27.04.2018|09:23 Uhr

Natürlich sind kluge Frauen liebenswert, die sich auch bemühen mit wohlwollender Wunscherfüllung, als Zuhörerin enttäuschter Männer ohne Schuldzuweisungen, entgegen ihrem Instinkt aus dem Patriarchat. Der Mensch ist gezwungen, Massnahmen gegen schwere Enttäuschungen zuergreifen. Daher ist das Widersetzen jeglicher Männerwünsche nachvollziehbar. Rachegefühl? Aber kann eine Frau einen Mann akzeptieren, der nicht auf ihre echten Wünsche eingeht? Warum soll sich ein Mann um eine Frau bemühen, wenn er die Enttäuschung erkennt?
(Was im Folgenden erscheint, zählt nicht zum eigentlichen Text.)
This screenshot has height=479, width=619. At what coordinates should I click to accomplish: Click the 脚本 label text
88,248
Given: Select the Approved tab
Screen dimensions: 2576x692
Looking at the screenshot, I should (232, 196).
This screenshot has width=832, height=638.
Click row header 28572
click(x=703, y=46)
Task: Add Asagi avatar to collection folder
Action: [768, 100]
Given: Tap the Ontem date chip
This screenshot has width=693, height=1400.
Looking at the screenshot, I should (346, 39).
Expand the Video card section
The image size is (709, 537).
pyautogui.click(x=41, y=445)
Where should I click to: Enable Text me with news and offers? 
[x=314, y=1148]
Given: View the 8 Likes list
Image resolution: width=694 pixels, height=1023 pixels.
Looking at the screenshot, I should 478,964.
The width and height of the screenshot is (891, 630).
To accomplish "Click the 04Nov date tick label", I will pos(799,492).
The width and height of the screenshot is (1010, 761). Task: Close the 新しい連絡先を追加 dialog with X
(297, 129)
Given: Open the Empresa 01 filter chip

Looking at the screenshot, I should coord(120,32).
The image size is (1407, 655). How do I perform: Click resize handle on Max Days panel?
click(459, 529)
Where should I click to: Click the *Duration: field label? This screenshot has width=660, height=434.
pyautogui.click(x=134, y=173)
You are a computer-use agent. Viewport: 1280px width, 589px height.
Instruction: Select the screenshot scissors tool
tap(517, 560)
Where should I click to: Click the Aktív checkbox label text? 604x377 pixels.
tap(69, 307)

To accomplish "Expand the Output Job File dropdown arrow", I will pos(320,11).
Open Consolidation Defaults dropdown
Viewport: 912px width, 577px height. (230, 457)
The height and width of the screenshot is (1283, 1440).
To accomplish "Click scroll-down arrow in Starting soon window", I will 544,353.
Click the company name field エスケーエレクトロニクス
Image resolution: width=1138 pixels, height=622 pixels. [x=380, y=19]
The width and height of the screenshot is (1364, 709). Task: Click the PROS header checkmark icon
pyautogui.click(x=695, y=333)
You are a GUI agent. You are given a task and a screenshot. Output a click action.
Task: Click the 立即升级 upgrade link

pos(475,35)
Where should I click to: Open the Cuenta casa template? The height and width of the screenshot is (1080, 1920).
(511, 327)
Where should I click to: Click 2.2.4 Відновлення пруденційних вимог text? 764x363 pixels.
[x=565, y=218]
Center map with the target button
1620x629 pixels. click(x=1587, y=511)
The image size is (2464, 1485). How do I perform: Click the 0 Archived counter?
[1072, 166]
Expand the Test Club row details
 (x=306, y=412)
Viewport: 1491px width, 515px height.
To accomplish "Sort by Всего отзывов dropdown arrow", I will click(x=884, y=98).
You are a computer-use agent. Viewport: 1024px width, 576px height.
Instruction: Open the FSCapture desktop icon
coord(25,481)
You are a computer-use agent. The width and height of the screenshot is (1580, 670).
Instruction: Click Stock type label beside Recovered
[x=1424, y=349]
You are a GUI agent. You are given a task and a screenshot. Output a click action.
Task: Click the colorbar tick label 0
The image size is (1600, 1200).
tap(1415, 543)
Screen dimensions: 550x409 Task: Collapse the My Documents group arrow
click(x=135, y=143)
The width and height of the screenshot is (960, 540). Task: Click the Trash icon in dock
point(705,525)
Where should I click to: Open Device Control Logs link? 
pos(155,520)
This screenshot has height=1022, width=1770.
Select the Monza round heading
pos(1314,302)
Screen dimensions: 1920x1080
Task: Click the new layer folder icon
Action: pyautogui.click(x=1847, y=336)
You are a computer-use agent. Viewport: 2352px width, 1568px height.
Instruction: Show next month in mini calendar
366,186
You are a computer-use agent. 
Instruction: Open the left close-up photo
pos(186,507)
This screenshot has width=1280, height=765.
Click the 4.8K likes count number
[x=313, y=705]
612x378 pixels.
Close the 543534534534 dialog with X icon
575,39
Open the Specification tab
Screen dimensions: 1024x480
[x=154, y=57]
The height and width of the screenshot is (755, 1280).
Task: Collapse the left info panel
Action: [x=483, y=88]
Ziehen enttäuschende Frauen nur ungeeignete, gegensätzliche Männer an?

Richard Fischer

27.04.2018|09:00 Uhr

Ich finde es gut, wenn sich Frau Schwarzer gegen den Islam-Machtmissbrauch einsetzt. Die Problematik zur Gleichberechtigung ist jedoch, wer aus der Unterdrückung befreit ist, hat die fatale Neigung selber dominant zu werden. Nach meiner Erkenntnis gedeiht aber die echte Liebe nur, wenn sich beide Seiten bemühen, jegliche Dominanz zu vermeiden! In Beziehungen erwirken Frauen in Tränen Mitleid, Männer das Gegenteil und haben daher nicht diese gewaltlose Möglichkeit bei Enttäuschungen. Vertuschen wenig Taugliche mit schmeichelndem Charme ihre innere Leere? S. Weltwoche 12.18, S.22 Psychopathen.